■ WORK ORDER ■
State how many lines in the listing below include the word "range". Give nothing but the number.

▬▬▬▬▬▬

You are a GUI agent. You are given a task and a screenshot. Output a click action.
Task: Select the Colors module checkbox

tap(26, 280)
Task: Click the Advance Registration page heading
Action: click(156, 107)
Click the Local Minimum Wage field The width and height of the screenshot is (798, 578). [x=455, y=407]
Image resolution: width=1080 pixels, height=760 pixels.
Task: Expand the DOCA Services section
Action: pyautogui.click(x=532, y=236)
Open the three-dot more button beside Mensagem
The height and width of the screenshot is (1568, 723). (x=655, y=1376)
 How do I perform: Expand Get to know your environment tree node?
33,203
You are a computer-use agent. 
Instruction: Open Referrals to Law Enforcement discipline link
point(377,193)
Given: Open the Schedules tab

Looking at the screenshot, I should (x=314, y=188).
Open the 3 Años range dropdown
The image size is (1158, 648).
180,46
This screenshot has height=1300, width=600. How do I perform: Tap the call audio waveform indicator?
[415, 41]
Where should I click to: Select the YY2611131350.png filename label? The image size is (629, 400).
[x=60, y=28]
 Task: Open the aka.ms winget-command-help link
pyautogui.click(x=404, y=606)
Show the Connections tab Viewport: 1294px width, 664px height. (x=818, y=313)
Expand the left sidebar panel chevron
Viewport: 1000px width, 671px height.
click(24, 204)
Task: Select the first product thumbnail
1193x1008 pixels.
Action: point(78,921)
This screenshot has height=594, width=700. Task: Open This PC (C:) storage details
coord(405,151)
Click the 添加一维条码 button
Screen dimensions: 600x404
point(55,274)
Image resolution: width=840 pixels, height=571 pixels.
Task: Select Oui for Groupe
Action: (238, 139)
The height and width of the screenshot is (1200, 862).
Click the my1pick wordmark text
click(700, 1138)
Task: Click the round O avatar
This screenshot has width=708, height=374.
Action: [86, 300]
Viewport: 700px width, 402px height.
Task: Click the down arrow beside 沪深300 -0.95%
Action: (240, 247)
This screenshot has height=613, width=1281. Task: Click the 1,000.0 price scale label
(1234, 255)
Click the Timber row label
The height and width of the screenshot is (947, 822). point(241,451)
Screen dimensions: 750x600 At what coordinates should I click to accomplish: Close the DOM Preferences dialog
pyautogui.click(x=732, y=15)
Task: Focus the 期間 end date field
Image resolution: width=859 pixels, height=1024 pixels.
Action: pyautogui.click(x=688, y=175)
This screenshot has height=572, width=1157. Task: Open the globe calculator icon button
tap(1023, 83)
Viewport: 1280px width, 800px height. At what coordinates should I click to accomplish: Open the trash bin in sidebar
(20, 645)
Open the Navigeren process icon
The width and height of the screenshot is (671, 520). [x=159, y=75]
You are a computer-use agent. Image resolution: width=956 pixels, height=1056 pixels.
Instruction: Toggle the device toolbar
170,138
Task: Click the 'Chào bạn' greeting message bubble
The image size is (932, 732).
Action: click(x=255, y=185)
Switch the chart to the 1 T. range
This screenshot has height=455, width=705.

▬▬▬▬▬▬

■ RESPONSE TO THE EXERCISE ■
2